» **TASK OBJECTIVE**
Whatever pictures appear, omit them, and repeat the data below exactly.

::: STORED DATA

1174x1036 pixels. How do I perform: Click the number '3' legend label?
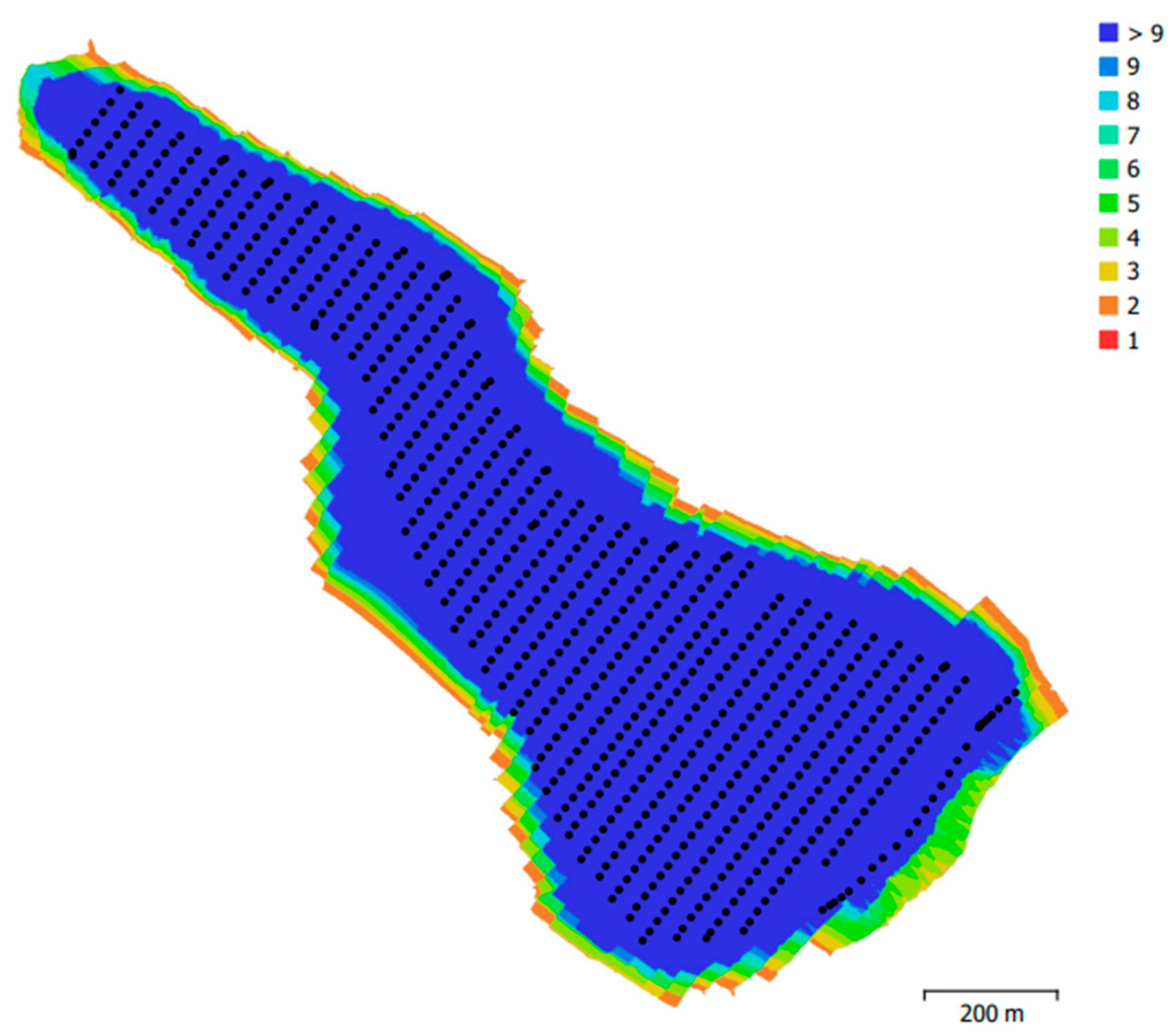[1133, 271]
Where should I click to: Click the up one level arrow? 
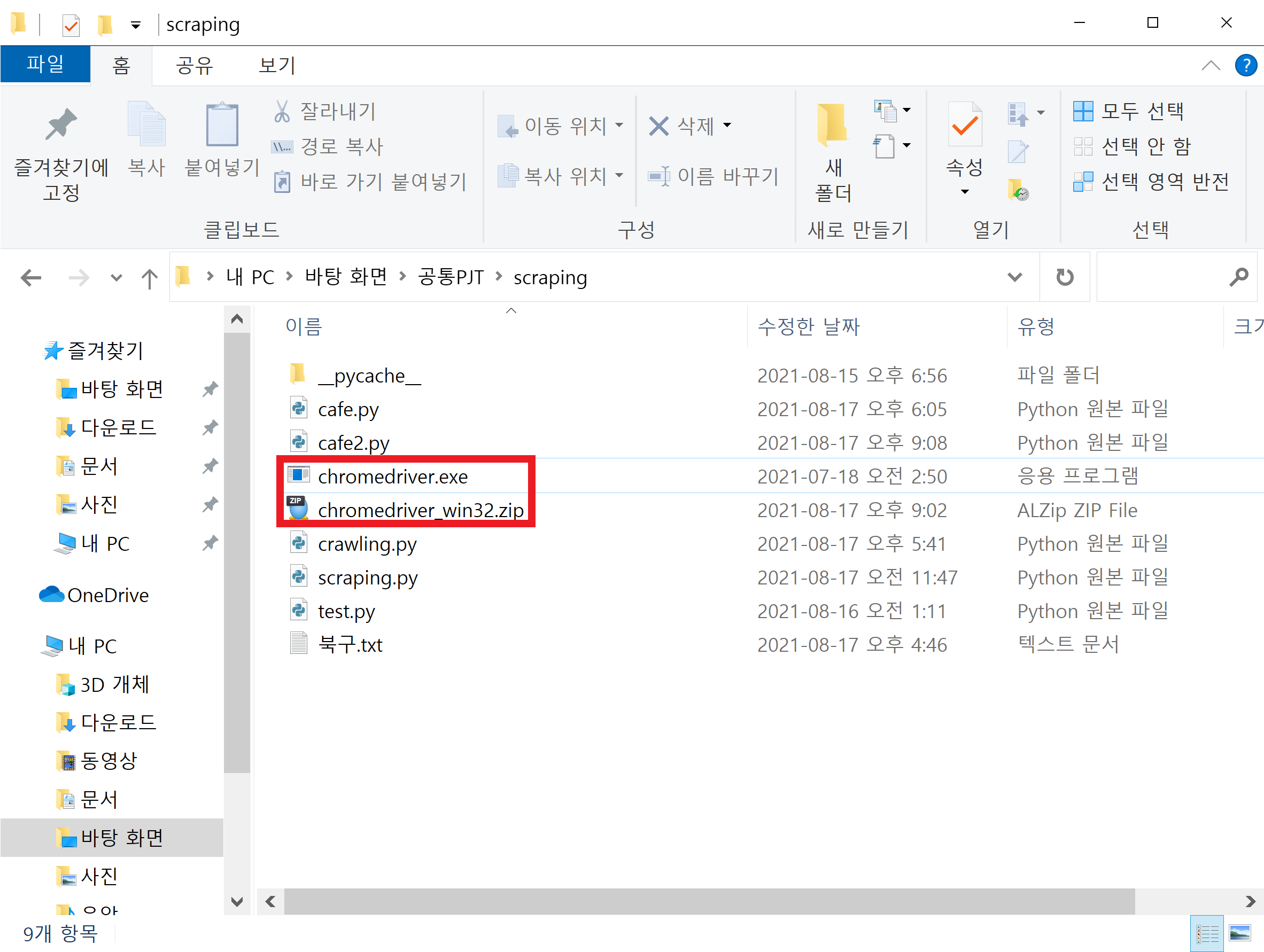149,279
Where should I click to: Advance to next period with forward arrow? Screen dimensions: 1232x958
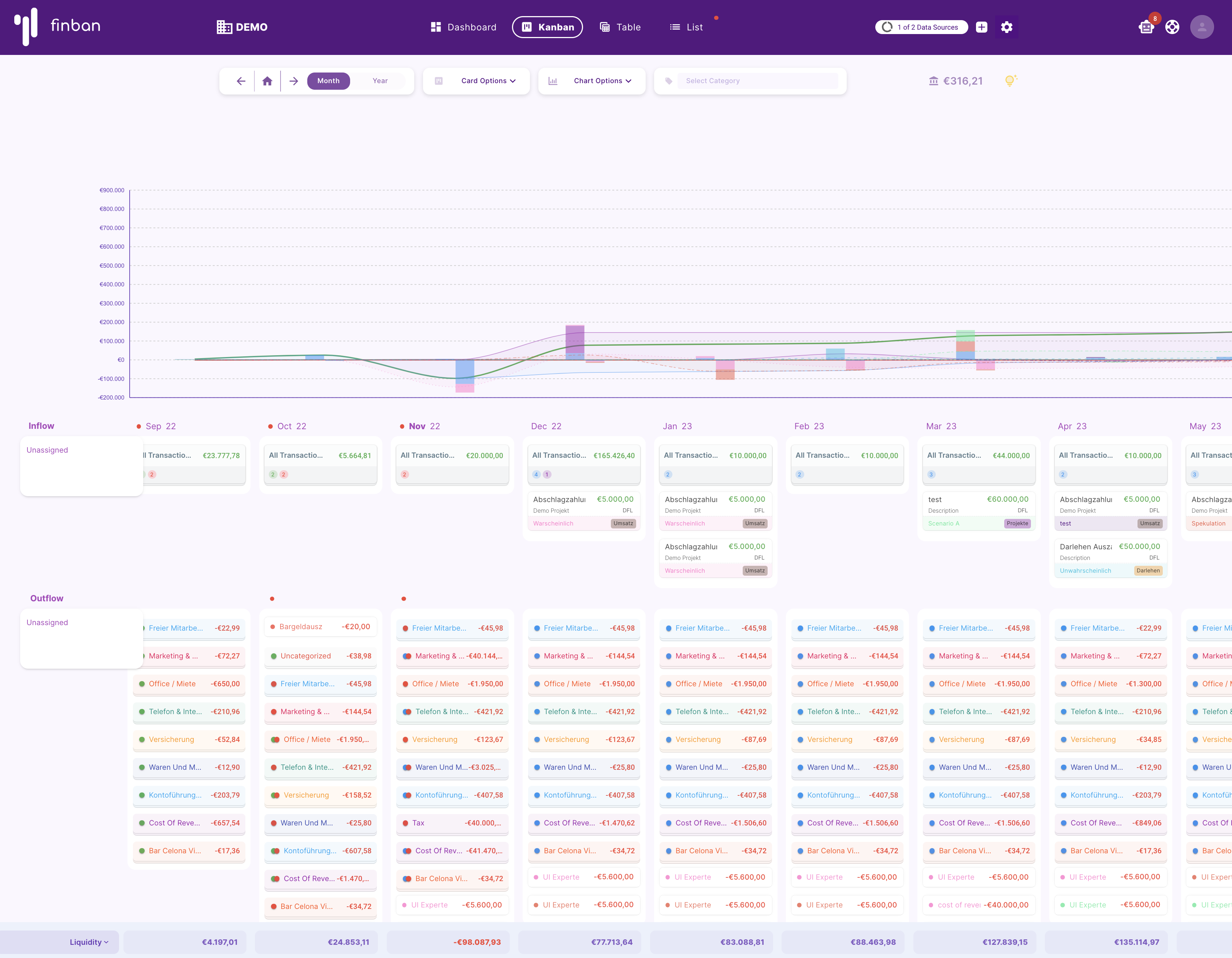293,81
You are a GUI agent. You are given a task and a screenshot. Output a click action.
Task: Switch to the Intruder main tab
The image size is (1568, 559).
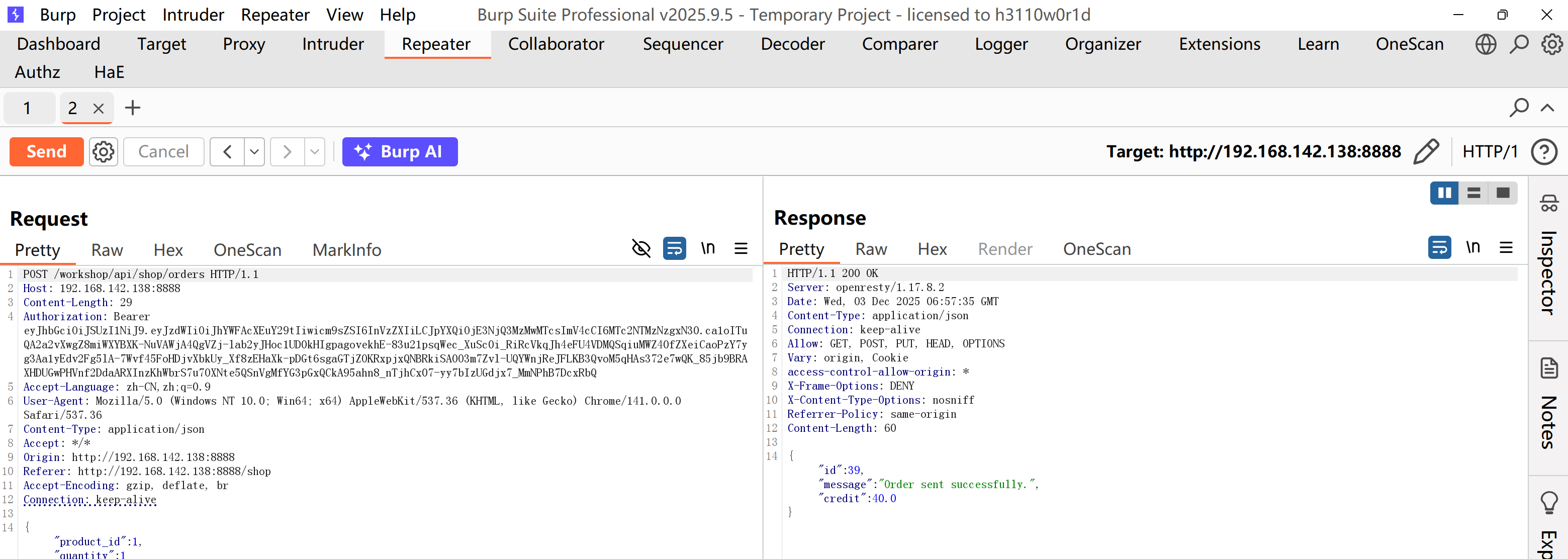point(332,44)
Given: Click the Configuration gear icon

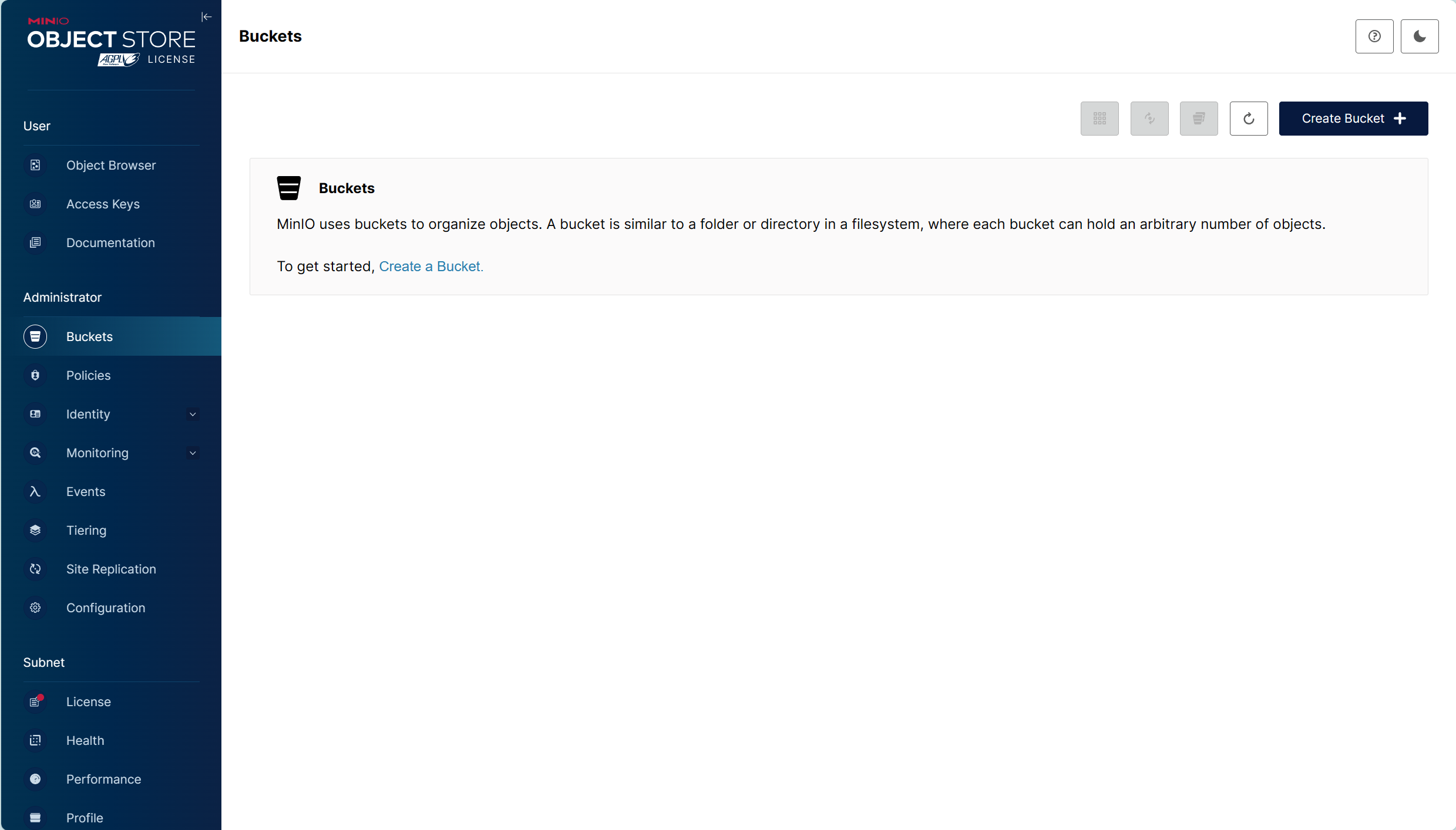Looking at the screenshot, I should click(x=35, y=608).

::::::

» **SOLVED PROBLEM**
1174x1036 pixels. How do I perform: Click the number '3' legend label?
[1133, 271]
Where should I click to: Click the up one level arrow? 
149,279
Where should I click to: Advance to next period with forward arrow? Screen dimensions: 1232x958
293,81
You are a GUI agent. You are given a task and a screenshot. Output a click action.
Task: Switch to the Intruder main tab
The image size is (1568, 559).
point(332,44)
Given: Click the Configuration gear icon

Looking at the screenshot, I should click(x=35, y=608).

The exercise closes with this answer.